P196 Pre-treatment antibodies to infliximab and adalimumab are common but are not associated with anti-TNF treatment failure
Nice, R.(1,2);Goodhand, J.R.(2,3);Kennedy, N.(2,3);Ahmad, T.(2,3);Winyard, P.(2);McDonald, T.J.(1,2);
(1)Royal Devon & Exeter NHS Foundation Trust, Blood Sciences, Exeter, United Kingdom;(2)University of Exeter, Medical school, Exeter, United Kingdom;(3)Royal Devon & Exeter NHS Foundation Trust, Gastroenterology, Exeter, United Kingdom;
Anti-TNF treatment failure is common. Primary non-response and loss of response are frequently caused by low anti-TNF drug levels mediated, principally, by the formation of anti-drug antibodies which can be mitigated by concomitant immunomodulator use.

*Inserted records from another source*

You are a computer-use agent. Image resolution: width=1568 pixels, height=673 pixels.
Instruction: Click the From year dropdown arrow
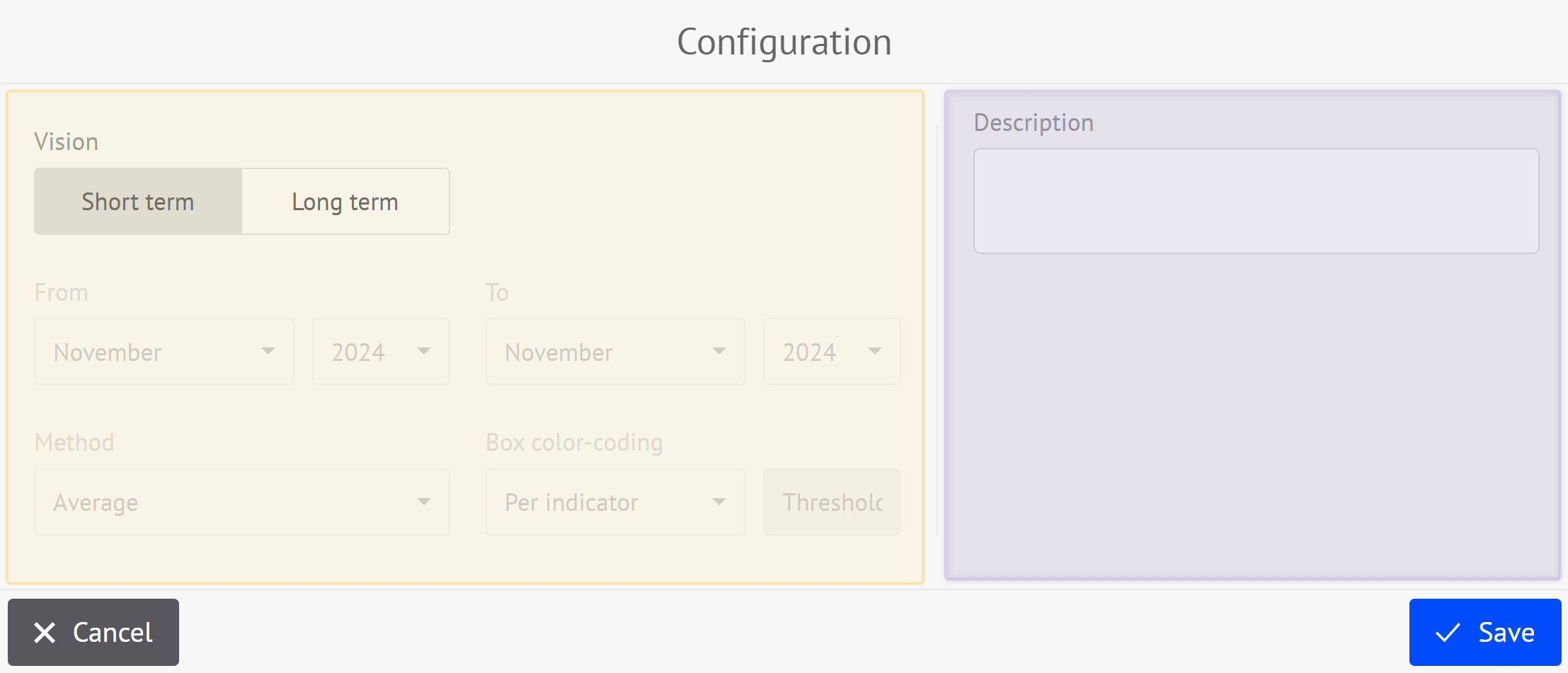[424, 352]
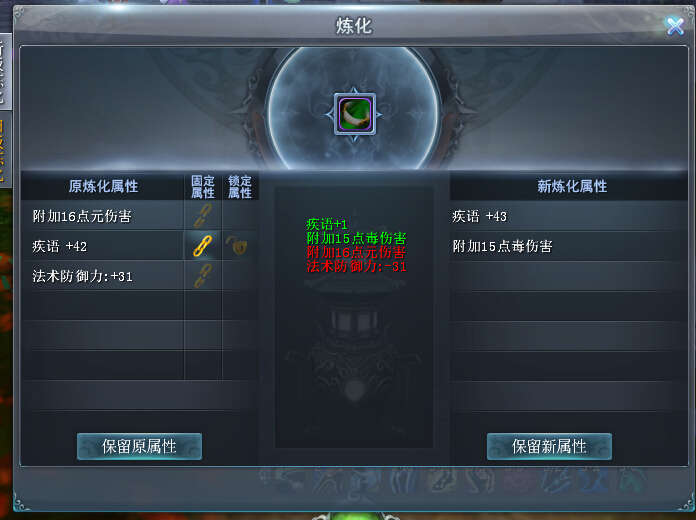Click the 锁定属性 column header

240,187
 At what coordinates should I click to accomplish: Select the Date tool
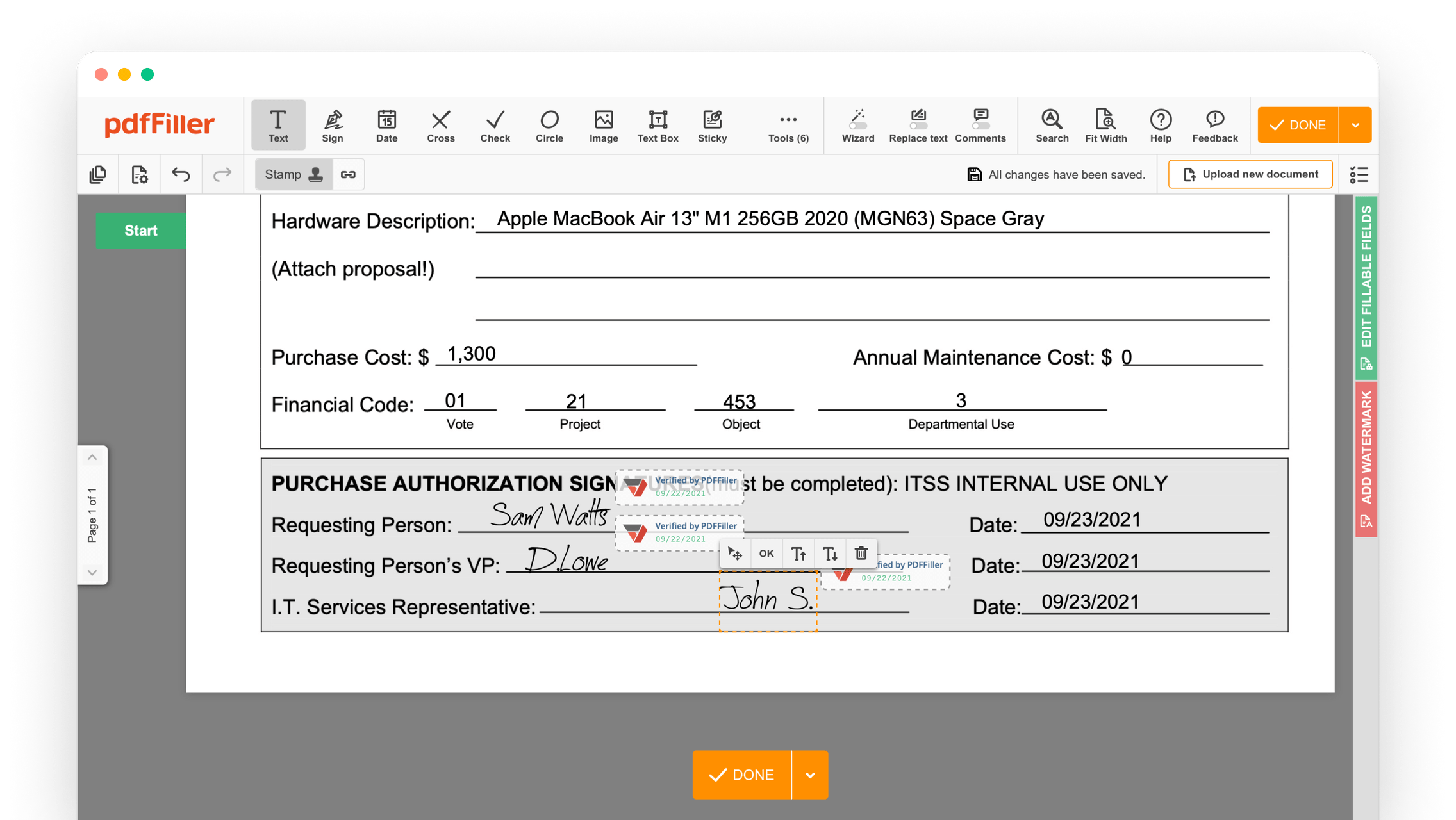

Previous small studies in patients with IBD suggest that antibodies formed prior to treatment can bind drug and impair the pharmacokinetics, efficacy and safety of the anti-TNF drugs.
We sought to determine the prevalence, neutralising capacity and clinical relevance of pre-treatment antibodies to infliximab and adalimumab in in anti-TNF-naïve patients with active luminal Crohn’s disease.
The Personalised Anti-TNF Therapy in Crohn’s Disease study (PANTS) is a UK-wide, multicentre, prospective observational cohort reporting treatment failure rates of the anti-TNF drugs infliximab and adalimumab in Crohn’s disease.
The prevalence of antibodies to infliximab and adalimumab at baseline in all patients were measured using IDKmonitor ELISA assays and neutralising capacity in positive cases was determined using the iLite™ cell-based assays. Associations between baseline antibody status, subsequent immunogenicity and drug levels, and response status were assessed using Mann-Whitney U tests and chi-squared analyses, respectively.
In the PANTS cohort, at baseline, pre-treatment anti-TNF antibodies were detected in 7.3% (112/1525) patients. Pre-treatment antibodies to infliximab were more common (6.3% 96/1525 vs 2.4% 36/1525, p<0.01) and of higher levels (median (IQR) infliximab: 23.9 (14.2 – 55.2) AU/ml vs adalimumab: 7.2 (6.3 – 10.4) AU/ml, p<0.0001) than adalimumab. A minority (1.3% (20/1525)) of patients had anti-drug antibody reactivity to both drugs. None of the detected anti-drug antibodies had demonstrable anti-TNF neutralising capacity detected by our iLite™ cell-based assay. No associations were seen between baseline antibody reactivity, subsequent immunogenicity, drug levels or response status at week 14 or week 52.
Pre-treatment anti-drug antibodies are common. However, they do not neutralise anti-TNF drug activity invitro, promote drug clearance or influence clinical response to anti-TNF drugs. Further work is required to understand this cross-reactivity and to determine the exact nature of the antibodies detected in drug naïve individuals.